Abstract: Access to Health Care By Low Income Adults: Health Insurance Status and Trajectories of out-of-Pocket Costs (Society for Social Work and Research 21st Annual Conference - Ensure Healthy Development for all Youth)

Access to Health Care By Low Income Adults: Health Insurance Status and Trajectories of out-of-Pocket Costs

Schedule:
Thursday, January 12, 2017: 2:30 PM
Balconies J (New Orleans Marriott)
* noted as presenting author
Eunsun Kwon, PhD, Research Associate, Seoul National University, Saint Louis, MO
Timothy D. McBride, PhD, Professor, Washington University in Saint Louis, Saint Louis, MO
Sojung Park, PhD, Assistant Professor, Washington University in Saint Louis, Saint Louis, MO
Background/Purpose: Many studies have investigated how access to care and use of health care services among low-income adults vary by insurance status. The low income adults, and to a considerable extent the near-poor, have limited access because of copayments and deductibles that are typically part of private insurance coverage. Although most of the low-income adults have been covered under Medicaid, there still are many uninsured individuals who tend to forgo purchasing health insurance plan and become exposed to high out-of-pocket cost burdens if they become ill. Surprisingly, little is known about how these health plan choices are associated with out-of-pocket costs over years. Furthermore, poverty and insurance status are intertwined; therefore, this study examine the relationship between health insurance status and out-of-pocket expenditure among low-income middle-aged adults, taking into account their income and health status over ten years.  

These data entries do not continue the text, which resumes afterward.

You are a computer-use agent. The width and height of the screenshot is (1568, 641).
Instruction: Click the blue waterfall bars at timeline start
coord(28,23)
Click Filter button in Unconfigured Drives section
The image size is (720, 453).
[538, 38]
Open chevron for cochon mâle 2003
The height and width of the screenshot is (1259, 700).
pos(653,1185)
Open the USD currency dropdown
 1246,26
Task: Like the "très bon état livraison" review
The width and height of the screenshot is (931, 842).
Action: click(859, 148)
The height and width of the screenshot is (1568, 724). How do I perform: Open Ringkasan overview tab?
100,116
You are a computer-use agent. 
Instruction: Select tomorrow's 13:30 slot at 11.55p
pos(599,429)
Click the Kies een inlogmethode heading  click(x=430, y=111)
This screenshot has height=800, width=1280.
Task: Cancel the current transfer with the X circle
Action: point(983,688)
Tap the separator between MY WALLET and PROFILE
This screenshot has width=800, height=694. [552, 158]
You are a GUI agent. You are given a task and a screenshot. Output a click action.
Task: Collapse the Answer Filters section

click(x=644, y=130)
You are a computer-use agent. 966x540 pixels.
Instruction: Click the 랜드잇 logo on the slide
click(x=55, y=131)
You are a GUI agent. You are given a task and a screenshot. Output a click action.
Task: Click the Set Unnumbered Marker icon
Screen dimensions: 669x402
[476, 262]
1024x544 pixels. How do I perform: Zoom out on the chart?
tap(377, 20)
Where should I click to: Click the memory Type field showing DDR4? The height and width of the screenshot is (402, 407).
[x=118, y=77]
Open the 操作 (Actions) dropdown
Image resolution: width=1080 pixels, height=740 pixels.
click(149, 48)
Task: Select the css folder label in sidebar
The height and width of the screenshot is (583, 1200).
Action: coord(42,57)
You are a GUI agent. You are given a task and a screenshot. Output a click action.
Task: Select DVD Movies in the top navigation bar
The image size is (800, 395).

Method: Data came from six waves of the Health and Retirement Study (HRS, 2002-2012). We restricted our sample to middle-aged adults between age 51 and 64 living below 250% of the federal poverty (Observations=5,307; N=1,384). We included six measures of health insurance, measured as time-varying indicators for the past 10 years (constantly Medicaid, constantly private, constantly uninsured, changed from insured to uninsured, changed from uninsured to insured, and constantly other insurance types). For health care cost trajectories, we examined out-of-pocket health care expenditures which included any inpatient and outpatient care costs, doctor visits, and prescription drug expenditures. We also considered distinct poverty types according to the length and depth of poverty and examined their associations and interactions with health insurance status and health care costs. A random coefficient regression model in multi-level growth curve framework was used to analyze the associations.

Results: Those who constantly were on Medicaid were less likely to spend while those who constantly had private insurance tended to spend more. Although those who were constantly on Medicaid spent less, if they were poor (below100% of the federal poverty line), they became more likely to spend. Those who were ever poor during the 10 years and had either constantly private insurance or were constantly uninsured reported higher out-of-pocket expenditures. Even if they were on constantly Medicaid, if they fell below the poverty line for more than half the observation years, they became exposed to higher cost burdens. Interestingly, those who were consistently uninsured and were poor for more than six years were less likely to spend over time because they may have used relatively few health services, except when they were seriously ill.

Conclusion: Our findings on the high cost of health care coverage are consistent with evidence that the low-income adults have limited health care access.